* Problem details:
Duplicate the data below from the line with "Click the 1.100 left axis tick label" to the line with "coord(839,38)", keeping every line unchanged.
==== Data extract
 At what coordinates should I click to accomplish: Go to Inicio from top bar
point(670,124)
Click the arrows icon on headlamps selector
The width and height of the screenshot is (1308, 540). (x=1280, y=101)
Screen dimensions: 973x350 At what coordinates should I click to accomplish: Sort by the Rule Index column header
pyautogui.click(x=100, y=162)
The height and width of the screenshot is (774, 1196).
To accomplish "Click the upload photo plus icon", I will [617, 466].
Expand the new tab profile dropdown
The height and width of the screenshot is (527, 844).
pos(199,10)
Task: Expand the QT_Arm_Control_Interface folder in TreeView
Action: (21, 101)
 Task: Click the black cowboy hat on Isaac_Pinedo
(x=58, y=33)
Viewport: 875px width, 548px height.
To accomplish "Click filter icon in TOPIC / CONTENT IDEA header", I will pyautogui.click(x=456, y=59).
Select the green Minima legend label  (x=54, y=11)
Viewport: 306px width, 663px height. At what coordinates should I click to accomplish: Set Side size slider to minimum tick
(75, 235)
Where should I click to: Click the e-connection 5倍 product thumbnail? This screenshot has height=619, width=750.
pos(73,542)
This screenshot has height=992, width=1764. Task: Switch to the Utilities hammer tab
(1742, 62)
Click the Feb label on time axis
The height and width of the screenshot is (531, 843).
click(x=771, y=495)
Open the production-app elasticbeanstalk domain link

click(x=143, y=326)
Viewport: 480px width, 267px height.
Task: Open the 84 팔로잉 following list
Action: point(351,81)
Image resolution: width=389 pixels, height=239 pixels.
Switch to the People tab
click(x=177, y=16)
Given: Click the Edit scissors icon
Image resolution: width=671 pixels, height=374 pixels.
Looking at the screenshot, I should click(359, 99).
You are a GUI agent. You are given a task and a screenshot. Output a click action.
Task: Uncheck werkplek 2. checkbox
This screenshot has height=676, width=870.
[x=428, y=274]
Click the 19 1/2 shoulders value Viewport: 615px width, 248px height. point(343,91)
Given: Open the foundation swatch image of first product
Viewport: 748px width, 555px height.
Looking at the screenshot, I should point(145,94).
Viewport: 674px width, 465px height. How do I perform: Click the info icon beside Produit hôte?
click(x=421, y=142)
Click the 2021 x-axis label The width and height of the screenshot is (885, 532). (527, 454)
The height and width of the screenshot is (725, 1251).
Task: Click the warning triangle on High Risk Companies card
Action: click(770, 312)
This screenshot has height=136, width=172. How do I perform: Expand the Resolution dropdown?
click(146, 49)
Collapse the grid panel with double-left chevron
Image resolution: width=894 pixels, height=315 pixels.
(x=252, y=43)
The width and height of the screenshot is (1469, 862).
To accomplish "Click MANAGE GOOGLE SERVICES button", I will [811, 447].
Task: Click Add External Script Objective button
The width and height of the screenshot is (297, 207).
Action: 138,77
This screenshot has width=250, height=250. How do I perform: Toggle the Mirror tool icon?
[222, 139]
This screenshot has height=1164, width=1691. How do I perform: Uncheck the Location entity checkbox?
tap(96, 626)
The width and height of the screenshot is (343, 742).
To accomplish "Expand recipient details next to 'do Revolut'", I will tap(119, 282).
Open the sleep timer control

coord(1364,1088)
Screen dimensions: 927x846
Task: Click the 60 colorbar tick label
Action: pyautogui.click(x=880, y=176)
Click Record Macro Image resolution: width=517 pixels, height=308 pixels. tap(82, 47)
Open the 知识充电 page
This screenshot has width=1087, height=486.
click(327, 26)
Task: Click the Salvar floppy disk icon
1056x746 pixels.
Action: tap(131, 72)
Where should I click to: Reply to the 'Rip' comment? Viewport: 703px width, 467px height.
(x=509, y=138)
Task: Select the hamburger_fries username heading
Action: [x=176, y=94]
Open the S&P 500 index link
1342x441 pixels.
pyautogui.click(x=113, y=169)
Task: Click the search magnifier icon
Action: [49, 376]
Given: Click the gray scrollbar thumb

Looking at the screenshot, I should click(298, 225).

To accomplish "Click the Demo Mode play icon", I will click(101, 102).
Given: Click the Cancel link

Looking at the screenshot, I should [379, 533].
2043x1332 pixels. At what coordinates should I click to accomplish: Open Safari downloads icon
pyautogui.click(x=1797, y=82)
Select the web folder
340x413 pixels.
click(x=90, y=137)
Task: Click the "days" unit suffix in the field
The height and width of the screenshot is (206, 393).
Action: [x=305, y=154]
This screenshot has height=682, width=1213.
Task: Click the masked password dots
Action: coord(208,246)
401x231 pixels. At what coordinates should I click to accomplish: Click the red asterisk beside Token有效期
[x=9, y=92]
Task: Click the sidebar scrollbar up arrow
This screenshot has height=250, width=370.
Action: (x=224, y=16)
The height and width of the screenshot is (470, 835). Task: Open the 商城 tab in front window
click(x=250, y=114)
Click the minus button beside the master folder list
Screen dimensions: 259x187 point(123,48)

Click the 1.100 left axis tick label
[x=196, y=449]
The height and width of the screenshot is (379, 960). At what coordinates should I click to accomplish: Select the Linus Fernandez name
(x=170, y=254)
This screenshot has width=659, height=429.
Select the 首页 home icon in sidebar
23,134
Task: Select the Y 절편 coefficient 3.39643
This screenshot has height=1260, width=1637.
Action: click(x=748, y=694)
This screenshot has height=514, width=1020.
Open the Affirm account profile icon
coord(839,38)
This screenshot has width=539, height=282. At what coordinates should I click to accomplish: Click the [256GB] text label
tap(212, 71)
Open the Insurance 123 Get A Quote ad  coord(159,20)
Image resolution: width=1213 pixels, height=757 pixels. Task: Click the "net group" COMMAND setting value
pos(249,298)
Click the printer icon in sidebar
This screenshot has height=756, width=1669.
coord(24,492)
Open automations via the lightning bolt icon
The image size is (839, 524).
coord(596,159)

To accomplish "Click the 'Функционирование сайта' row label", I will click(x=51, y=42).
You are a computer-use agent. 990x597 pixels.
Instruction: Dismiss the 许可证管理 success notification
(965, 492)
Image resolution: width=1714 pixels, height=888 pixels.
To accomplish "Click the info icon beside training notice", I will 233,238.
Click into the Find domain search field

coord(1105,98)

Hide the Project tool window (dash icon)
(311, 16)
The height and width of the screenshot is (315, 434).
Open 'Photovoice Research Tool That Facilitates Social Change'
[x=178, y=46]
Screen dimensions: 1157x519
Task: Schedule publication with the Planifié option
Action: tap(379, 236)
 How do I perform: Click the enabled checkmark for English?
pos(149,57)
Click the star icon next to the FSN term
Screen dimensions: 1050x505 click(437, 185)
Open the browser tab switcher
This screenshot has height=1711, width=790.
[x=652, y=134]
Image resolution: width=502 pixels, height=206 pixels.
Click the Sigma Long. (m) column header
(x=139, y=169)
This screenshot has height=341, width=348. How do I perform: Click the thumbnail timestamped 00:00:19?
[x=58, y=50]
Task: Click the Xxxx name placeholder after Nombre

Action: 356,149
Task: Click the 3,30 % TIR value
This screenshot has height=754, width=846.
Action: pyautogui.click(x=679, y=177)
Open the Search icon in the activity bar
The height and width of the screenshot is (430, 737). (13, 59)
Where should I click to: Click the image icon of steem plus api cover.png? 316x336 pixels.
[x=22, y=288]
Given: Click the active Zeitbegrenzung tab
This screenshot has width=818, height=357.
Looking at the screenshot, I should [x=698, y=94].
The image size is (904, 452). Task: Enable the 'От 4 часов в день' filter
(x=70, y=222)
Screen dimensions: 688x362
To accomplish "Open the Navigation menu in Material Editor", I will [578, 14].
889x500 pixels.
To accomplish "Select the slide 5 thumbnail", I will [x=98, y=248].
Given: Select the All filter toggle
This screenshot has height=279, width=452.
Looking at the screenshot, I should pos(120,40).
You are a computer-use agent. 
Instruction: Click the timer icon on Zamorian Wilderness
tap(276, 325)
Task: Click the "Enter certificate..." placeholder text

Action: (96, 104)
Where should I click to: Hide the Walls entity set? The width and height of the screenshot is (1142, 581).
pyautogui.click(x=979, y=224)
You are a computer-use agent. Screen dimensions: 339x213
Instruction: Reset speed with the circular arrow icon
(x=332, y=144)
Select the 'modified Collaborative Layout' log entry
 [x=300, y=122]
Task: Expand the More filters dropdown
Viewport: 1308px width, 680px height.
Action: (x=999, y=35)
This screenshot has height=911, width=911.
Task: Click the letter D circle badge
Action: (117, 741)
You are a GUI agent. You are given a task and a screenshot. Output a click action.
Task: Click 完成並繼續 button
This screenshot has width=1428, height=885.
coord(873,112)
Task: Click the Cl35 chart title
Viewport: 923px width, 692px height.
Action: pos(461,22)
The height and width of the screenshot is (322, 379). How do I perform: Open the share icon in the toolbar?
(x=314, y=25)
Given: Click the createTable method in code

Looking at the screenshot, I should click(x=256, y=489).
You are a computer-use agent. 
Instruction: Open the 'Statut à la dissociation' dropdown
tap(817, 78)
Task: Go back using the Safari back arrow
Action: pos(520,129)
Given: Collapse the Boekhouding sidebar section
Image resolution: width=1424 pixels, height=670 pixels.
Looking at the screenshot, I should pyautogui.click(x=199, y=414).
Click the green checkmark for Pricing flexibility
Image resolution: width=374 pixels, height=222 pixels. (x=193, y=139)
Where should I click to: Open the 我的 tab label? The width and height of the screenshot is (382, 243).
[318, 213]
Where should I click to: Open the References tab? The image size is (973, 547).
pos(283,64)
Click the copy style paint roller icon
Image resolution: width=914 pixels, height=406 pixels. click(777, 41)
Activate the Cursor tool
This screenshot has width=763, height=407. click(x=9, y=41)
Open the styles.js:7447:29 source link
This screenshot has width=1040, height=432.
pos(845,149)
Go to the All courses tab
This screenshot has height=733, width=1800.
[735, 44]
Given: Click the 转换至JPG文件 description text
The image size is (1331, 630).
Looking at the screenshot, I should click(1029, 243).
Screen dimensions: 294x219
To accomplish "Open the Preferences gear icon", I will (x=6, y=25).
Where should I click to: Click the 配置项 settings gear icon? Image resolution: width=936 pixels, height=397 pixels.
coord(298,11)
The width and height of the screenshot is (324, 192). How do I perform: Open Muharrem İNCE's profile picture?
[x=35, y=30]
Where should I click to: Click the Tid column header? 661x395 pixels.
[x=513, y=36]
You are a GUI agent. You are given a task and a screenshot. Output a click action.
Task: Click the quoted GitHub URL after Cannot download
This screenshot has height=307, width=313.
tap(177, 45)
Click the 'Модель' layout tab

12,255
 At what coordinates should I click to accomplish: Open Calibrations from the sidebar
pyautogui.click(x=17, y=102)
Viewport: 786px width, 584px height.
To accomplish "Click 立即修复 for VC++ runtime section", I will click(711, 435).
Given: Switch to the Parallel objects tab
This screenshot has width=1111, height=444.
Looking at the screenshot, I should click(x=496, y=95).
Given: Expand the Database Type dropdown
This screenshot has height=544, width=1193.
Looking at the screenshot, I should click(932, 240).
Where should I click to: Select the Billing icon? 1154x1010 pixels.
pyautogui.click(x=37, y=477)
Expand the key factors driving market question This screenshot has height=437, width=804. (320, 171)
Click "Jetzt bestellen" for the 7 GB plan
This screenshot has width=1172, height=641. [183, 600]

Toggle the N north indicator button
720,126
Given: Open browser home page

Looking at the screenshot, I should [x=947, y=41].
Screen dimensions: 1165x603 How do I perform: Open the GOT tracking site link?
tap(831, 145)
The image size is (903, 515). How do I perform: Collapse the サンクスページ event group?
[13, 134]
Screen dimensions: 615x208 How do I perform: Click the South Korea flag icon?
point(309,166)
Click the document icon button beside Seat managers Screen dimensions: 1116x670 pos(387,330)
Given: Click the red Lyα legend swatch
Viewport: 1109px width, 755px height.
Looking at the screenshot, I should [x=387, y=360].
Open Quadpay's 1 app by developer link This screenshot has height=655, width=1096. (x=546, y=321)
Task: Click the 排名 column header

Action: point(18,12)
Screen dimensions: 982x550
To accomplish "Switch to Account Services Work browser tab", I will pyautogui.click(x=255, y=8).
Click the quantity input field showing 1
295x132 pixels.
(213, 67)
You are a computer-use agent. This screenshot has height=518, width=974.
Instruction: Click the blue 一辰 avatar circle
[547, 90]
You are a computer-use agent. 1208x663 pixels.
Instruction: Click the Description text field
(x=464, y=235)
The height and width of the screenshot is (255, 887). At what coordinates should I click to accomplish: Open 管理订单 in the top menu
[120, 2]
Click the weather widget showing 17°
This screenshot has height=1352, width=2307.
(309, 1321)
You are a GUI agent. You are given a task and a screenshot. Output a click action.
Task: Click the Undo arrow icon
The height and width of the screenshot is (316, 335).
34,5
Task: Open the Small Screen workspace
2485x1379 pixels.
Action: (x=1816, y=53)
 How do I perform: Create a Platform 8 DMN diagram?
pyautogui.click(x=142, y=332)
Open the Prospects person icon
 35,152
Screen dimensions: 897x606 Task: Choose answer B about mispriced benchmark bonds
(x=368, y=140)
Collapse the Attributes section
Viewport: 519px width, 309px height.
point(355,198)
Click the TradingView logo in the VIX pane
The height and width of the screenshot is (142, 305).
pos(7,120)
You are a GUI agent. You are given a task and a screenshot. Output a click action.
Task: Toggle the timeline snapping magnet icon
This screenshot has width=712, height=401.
========
* Answer to the problem:
Click the 1.100 left axis tick label
[x=196, y=449]
The height and width of the screenshot is (379, 960). At what coordinates should I click to accomplish: Select the Linus Fernandez name
(x=170, y=254)
This screenshot has width=659, height=429.
Select the 首页 home icon in sidebar
23,134
Task: Select the Y 절편 coefficient 3.39643
This screenshot has height=1260, width=1637.
Action: click(x=748, y=694)
This screenshot has height=514, width=1020.
Open the Affirm account profile icon
coord(839,38)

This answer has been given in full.